> Pressespiegel > Bericht: Südkurier, 26. Oktober 2011
 

Back-Aktion hilft Not lindern

Ministranten unterstützen Hilfsaktion „Kuh für Uganda“

Dietershofen/Rengetsweiler - „Die Kuh wird die Last auf meinen Schultern erleichtern. Gott möge euch reich segnen. Die Kinder sind auch begeistert, eine Kuh zu bekommen. Unsere Gebete von fast vier Jahren sind damit erhört.“ So lautete der Dank von Hausmutter Edith, die sich 2010 bei Initiatorin Agnes Langlois aus Überlingen für die spontane Hilfsaktion „Kuh für Uganda“ bedankte. Beim Familiengottesdienst in Dietershofen, der am Missio-Sonntag unter dem Motto „Brücken bauen zwischen arm und reich“ stand, präsentierte Langlois ihr Projekt „Kuh für Uganda“. Seit vielen Jahren reist Langlois nach Uganda und lernte dort Pater Joseph Mulungi kennen. Er leitet ein kleines Waisenhaus in Uganda, das mit finanzieller Hilfe aus Amerika aufgebaut wurde. Acht Kinder werden dort von Hausmutter Edith betreut. Die Ernährung ist gesichert, da das Land in der Nähe des Viktoriasees sehr fruchtbar ist. Die Feldarbeit ist hart, der schwere Boden wird nur mit einer Hacke bearbeitet.

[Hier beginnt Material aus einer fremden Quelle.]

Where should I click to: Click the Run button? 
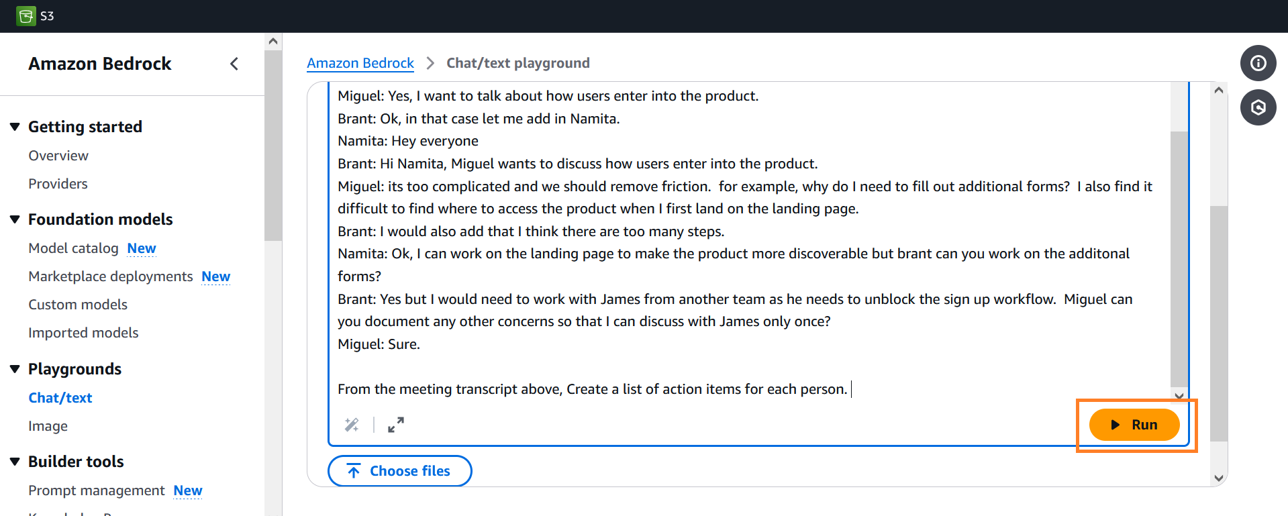[x=1134, y=425]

Der Wunsch nach einer Kuh zur Erleichterung der Feldarbeit und als zusätzliche Einnahmequelle war vorhanden. So startete Langlois 2010 ihre erste Spendenaktion, bei der innerhalb kurzer Zeit etwa 2000 Euro eingingen. Von dem Geld wurden zwei Kühe gekauft, die in diesem Jahr auch beide schon trächtig waren. Ein dringend notwendiger Stall konnte gebaut werden und ein Fahrrad für den Transport von Futter wurde angeschafft. Bisher musste das meiste Futter gekauft werden, da das vorhandene Feld vor allem zur Eigenversorgung des Kinderheimes dient.

Beim Waffelbacken zeigen die Ministranten vollen Einsatz. Mit dem Erlös aus dieser Aktion unterstützen sie das Projekt „Kuh für Uganda“.
Bild: Löffler

Aus diesem Grund wird als nächste wichtige Investition ein Weidefeld benötigt, das etwa 4000 Euro kosten wird. In der ersten Januarwoche wird Langlois nach Uganda reisen, um den Kaufvertrag des Feldes für das Waisenhaus abzuschließen.

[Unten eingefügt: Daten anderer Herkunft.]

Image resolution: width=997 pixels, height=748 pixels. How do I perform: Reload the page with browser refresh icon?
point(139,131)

Die Ministranten unterstützten dieses Projekt bereits zum zweiten Mal mit einer Bewirtungsaktion im Pfarrhaus. Die „Minis“ luden die Gottesdienstbesucher zu Waffeln, Zopfbrot, Kuchen und Kaffee ein. Die Summe von 285 Euro wird an Langlois weitergegeben, die bereits zugesagt hat, die Ministranten und die Pfarrgemeinde über die weitere Entwicklung des Waisenhauses auf dem Laufenden zu halten.